NASA operated the shuttle, and was responsible for overall safety and control functions throughout the flight. West Germany was responsible for the scientific research carried out during the seven-day mission. To fulfill this function, German scientific controllers on the ground worked closely with the personnel in orbit, operating out of the German Space Operations Center at Oberpfaffenhofen, near Munich, West Germany. The orbiting crew was divided into two teams, working in shifts to ensure laboratory work was performed 24 hours a day. Communications were optimal throughout the mission and the ground and orbital crews were able to interact regularly. The overall system of one control center controlling spacecraft operations and a second controlling experiment functions worked smoothly in practice.

The GLOMR satellite was successfully deployed during the mission, and the five experiments mounted on the separate structure behind the Spacelab module obtained useful data. Challenger landed, for what was to be the last time, on Runway 17 at Edwards Air Force Base on November 6, 1985. The wheels stopped rolling at 12:45 pm EST, after a mission duration of 7 days and 45 minutes.
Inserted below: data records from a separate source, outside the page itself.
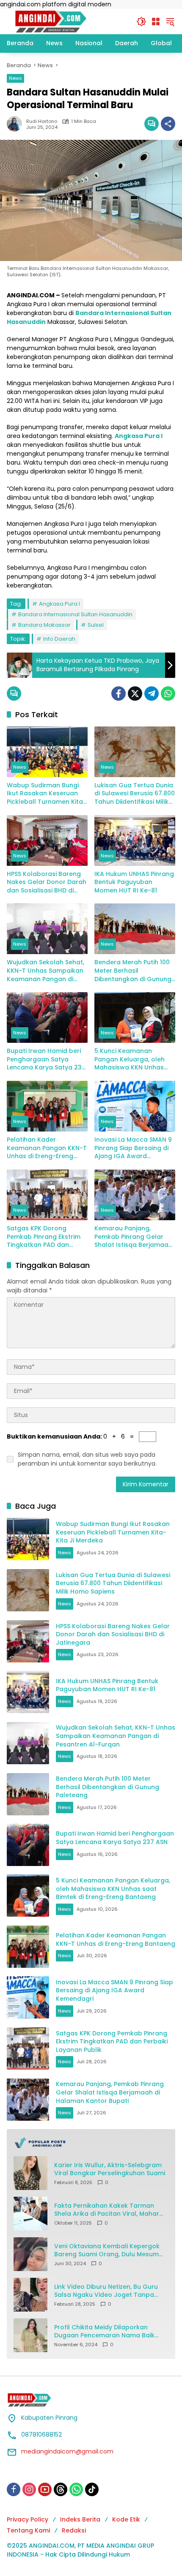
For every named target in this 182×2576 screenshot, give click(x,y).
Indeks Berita (80, 2519)
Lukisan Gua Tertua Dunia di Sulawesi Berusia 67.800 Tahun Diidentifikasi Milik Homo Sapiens (134, 793)
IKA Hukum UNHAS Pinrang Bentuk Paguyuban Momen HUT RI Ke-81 (134, 882)
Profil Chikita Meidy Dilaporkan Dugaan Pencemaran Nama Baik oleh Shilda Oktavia (104, 2331)
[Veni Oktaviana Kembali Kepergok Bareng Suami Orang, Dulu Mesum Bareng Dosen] (30, 2254)
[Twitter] (135, 693)
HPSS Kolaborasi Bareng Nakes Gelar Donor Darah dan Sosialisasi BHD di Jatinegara (46, 882)
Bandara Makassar (44, 625)
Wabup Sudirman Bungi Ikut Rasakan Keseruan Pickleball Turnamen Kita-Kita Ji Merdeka (46, 793)
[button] (141, 21)
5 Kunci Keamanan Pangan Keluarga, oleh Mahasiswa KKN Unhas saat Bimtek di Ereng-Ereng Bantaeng (129, 1059)
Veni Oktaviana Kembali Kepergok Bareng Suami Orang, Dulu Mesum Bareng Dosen (107, 2250)
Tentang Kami (28, 2530)
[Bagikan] (168, 124)
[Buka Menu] (156, 21)
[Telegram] (151, 693)
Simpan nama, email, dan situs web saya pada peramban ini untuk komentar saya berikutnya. (87, 1459)
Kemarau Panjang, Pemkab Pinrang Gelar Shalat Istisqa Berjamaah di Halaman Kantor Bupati (134, 1236)
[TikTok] (92, 2489)
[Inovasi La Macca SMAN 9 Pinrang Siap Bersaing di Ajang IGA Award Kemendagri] (134, 1106)
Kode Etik (126, 2519)
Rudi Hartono (41, 121)
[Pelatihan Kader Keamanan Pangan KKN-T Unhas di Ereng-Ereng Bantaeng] (47, 1106)
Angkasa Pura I (59, 604)
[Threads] (60, 2489)
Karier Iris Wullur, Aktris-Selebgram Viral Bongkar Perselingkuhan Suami (109, 2169)
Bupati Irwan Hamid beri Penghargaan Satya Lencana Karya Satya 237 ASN (46, 1059)
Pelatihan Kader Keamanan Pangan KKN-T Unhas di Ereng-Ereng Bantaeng (47, 1148)
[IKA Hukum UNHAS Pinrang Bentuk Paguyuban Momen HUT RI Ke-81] (134, 840)
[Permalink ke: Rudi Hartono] (16, 123)
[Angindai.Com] (67, 21)
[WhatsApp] (168, 693)
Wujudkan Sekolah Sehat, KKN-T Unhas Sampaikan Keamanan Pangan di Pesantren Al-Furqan (45, 970)
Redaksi (74, 2530)
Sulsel (96, 625)
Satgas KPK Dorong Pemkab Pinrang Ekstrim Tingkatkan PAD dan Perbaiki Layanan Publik (43, 1236)
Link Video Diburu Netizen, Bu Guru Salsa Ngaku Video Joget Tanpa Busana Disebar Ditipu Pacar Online (108, 2291)
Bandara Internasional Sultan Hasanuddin (75, 614)
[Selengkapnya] (91, 2142)
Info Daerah (59, 639)
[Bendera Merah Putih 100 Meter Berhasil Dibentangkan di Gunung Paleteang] (134, 928)
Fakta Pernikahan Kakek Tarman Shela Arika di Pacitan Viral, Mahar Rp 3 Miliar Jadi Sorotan (106, 2210)
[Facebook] (118, 693)
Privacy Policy (27, 2519)
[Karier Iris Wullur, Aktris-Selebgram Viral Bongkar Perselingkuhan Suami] (30, 2173)
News (15, 78)
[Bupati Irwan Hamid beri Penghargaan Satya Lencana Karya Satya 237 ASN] (47, 1017)
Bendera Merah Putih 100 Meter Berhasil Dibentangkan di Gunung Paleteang (132, 970)
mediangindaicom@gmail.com (67, 2451)
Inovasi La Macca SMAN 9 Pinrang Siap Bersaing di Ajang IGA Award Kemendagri (133, 1148)
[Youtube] (45, 2489)
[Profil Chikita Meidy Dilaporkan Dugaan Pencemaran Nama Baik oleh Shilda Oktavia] (30, 2335)
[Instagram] (29, 2489)
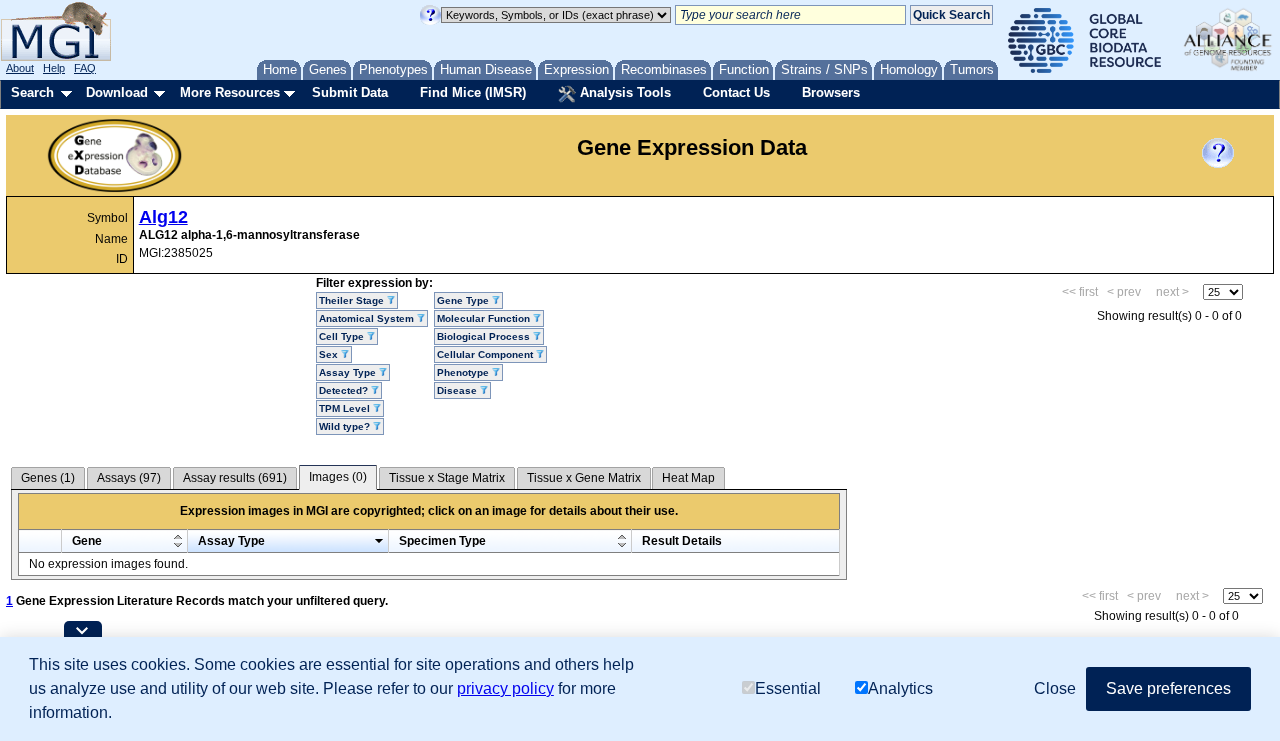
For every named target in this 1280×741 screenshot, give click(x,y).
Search (32, 92)
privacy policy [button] (505, 688)
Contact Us (736, 92)
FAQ (85, 68)
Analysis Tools (623, 92)
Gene (87, 541)
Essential (788, 688)
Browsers (831, 92)
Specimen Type (442, 541)
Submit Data (350, 92)
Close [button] (1055, 688)
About (20, 68)
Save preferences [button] (1168, 688)
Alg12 (163, 217)
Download (117, 92)
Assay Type (231, 541)
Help (54, 68)
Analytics (900, 688)
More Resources (230, 92)
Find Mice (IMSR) (473, 92)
STS-61-A marked the final successful mission of Space Shuttle Challenger, which was destroyed with all hands on board during the launch of the STS-51-L mission on January 28, 1986.

Crew bio

Steven R. Nagel died from advanced melanoma on August 21, 2014 at the age of 67. Wubbo Ockels died on 18 May 2014 from cancer. The commander of the mission Henry W. Hartsfield, Jr. died on March 10, 2014. Reinhard Furrer died 9 September 1995 at the age of 54. Furrer died in the crash of a small airplane.

Records

STS-61-A set a record with its crew of 8, this is biggest crew ever for a Space Shuttle mission. This is the highest number of people in space on a single spacecraft. The previous record for biggest Shuttle crew was seven people; the first seven-person shuttle mission was STS-41-G in October 1984. This was not the first flight an ESA astronaut or a West German citizen on STS however, Ulf Merbold, who also served as the backup on this mission, had previously flown in space on the Space Shuttle on the STS-9 mission in 1983.

Guion S. Bluford was the first U.S. African-American to fly in space, and became the first African-American to fly in space twice with STS-61-A being his second flight having previously flown on STS-8. He was a member of the United States 1978 astronaut class.